Infants with severe eczema because current guidelines require introduction of allergenic foods under physician care, as well as infants with a food allergy diagnosis, were excluded.
Limitations of the study include a 28‐day trial only; inability to verify ingestions in a clinical setting and, instead, reliance on daily diary entries; and possible under‐ or over‐parent‐reporting of symptoms and/or allergic reactions (although unlikely for a serious allergic reaction such as anaphylaxis, prescribed medication, or medical care).

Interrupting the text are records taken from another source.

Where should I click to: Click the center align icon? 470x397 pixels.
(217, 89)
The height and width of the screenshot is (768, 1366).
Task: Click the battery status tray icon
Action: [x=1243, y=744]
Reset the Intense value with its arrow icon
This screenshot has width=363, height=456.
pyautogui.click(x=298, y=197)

This is the first study to show acceptability by parents and tolerability by healthy infants of a daily serving of a powdered food supplement that includes the 16 most common allergenic food proteins, thus offering an acceptable and tolerable option to achieve early, consistent dietary exposure to potential food allergens in healthy infants. Given the acknowledged role of a diverse diet in immune diversification,10 tolerability of a highly diverse protein blend is a plausible avenue for further exploration, related to the “multiplicity‐of‐effect” mechanism of dietary exposure to a wide range of allergenic food proteins, of the supplement's potential to decrease the risk of food allergy.
CONFLICT OF INTEREST
The study was funded through a grant from Before Brands, Inc. None of the authors have any affiliation with Before Brands, Inc. The authors received support to conduct the study but have not received any prior support nor currently receive any support from Before Brands, Inc.